Tablets and Robots and AppMates – oh my!
The world of interactive and integrated
toys is expanding and according to Global Industry Analysts, “demand for
intelligent and interactive toys is expected to continue growing and fuelling
the global toys and games market.”
This development has prompted non-toy companies, including Microsoft and Intel,
to add offerings to the market, and it has pushed media industry giants like
Disney – following on the footsteps of Activision/Blizzards Skylanders
success – to launch a full line of transmedia toys and games via it’s Infinity line. Mattel and Hasbro and other toy industry leaders are
likewise looking at the connected toy markets, as well they should. This trend is being driven by larger market trends that will not quit and to survive, toy companies will be forced
to evolve their business models as well as many of their toys.
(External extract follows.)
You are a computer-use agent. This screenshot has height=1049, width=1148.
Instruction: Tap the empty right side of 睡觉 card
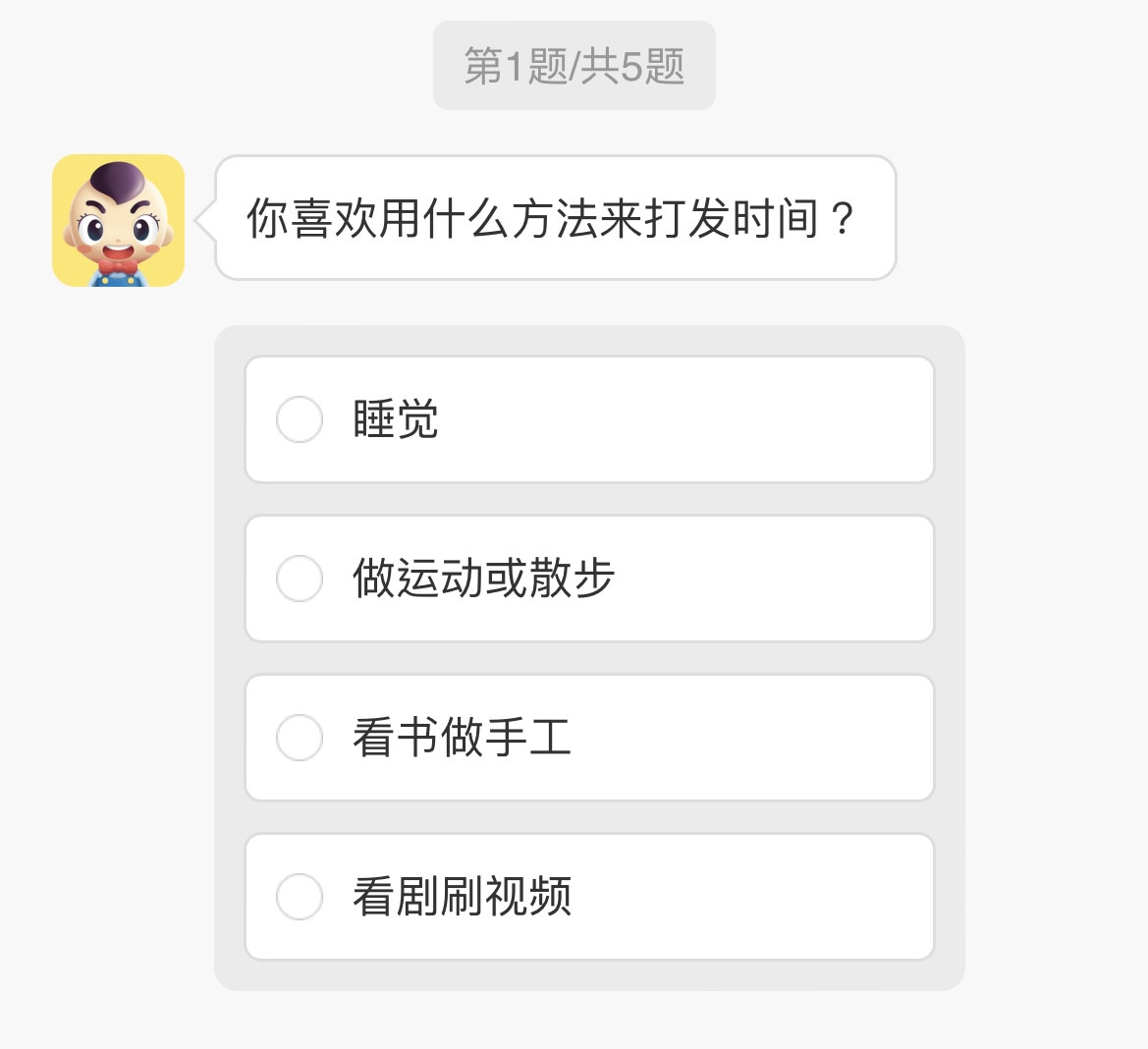click(x=766, y=419)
Traditional toys and games are losing popularity in the face
of competition from their interactive and intelligent cousins. While the rise of a middle class in
developing nations has stemmed deep declines in the traditional toy sector, Global
Industry Analysts states this industry has seen a 1% decrease every year from
2007 – 2011, while a recent Goldman Sachs report suggests the decreases has
been as high as 5-10% per year.
This development has traditional
toy and game companies scrambling to figure out how to compete and compare and
has prompted such developments as the recent acquisition of BackFlip Studios – a casual game development
company – by Hasbro.
The general trends driving the rise of interactive toys –
and its resultant opening of the toy industry to tech and media giants – can be
directly traced to shifting audiences and shifting audience tastes. However, by knowing and understanding
the shifting audience psychographics and the power of building transmedia and
connected properties, traditional toy companies and digital media and game
companies can all prosper in the coming connected realm of play and games.
Understand Your Audience
Audience for toys and games remained fairly stable for
decades: It was understood that
toys would appeal to babies and young children until they reached puberty – so
birth to 13. This age range
has been steadily shrinking as younger and younger children begin to play with
and desire more computer based games, phones and tablets. Depending on economic demographic,
41-62% or pre-teen kids have their own cell phone. And tablets use is growing as
well: the 2012 holiday shopping
season saw record number of tablets and phones being purchased for kids and in
that one season, tablet ownership nearly doubled. Today it’s not uncommon to see even
toddlers playing on mom’s iPads. In
addition, children have become increasingly accustomed to changing toys more
frequently and desiring toys that are unique to them. This means toy and game
manufacturers are obliged to introduce new products on a regular basis, and
focus on innovation and technological advancements.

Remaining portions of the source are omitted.